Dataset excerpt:
◇ ◇ ◇
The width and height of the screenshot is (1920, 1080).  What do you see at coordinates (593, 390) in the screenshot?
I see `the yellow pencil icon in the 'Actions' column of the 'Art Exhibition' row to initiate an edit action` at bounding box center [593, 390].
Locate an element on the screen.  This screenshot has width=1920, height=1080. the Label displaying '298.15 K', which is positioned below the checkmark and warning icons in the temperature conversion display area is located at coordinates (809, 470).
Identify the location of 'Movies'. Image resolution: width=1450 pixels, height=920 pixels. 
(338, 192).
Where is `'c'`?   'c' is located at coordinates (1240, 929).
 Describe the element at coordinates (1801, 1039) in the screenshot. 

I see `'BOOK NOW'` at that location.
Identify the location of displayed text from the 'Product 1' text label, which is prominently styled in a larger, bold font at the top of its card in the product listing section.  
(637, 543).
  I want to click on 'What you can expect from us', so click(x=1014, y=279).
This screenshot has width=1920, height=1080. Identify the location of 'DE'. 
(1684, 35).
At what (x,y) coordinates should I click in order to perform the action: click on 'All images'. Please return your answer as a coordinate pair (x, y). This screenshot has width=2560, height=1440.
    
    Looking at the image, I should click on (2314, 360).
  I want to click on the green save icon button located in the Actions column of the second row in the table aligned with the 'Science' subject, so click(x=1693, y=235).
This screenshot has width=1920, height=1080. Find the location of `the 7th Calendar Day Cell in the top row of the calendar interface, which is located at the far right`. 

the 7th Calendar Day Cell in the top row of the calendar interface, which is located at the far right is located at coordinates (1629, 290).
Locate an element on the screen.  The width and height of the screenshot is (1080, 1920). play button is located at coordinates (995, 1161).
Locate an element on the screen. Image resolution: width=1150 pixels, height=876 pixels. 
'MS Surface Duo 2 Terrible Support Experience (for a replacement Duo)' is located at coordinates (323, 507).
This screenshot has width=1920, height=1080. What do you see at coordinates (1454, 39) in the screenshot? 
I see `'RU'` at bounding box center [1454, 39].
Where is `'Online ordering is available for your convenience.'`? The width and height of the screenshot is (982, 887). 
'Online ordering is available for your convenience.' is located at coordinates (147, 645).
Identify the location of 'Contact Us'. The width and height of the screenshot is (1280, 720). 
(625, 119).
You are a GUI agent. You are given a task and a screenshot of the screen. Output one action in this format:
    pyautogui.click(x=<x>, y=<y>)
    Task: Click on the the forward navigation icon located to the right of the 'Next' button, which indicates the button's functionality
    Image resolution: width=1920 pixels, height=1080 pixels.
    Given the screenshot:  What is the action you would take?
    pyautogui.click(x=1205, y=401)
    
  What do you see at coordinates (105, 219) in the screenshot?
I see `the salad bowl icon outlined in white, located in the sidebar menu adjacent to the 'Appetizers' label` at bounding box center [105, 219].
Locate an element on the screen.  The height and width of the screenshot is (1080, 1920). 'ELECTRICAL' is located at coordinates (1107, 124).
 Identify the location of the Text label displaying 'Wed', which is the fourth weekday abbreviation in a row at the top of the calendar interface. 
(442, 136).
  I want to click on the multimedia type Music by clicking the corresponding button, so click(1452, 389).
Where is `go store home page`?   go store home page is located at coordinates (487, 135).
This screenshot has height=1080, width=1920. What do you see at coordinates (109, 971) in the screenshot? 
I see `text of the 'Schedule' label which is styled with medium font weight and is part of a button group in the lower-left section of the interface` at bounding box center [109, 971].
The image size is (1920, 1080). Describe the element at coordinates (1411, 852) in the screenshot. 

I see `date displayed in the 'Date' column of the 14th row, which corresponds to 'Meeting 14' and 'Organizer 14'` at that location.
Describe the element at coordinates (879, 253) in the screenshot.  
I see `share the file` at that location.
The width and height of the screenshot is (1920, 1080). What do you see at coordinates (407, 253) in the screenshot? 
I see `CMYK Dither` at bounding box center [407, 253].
◇ ◇ ◇
Written problem
Report, in full, each line of the records above that contains the word "convenience".

Solution to this task
Where is `'Online ordering is available for your convenience.'`? The width and height of the screenshot is (982, 887). 
'Online ordering is available for your convenience.' is located at coordinates (147, 645).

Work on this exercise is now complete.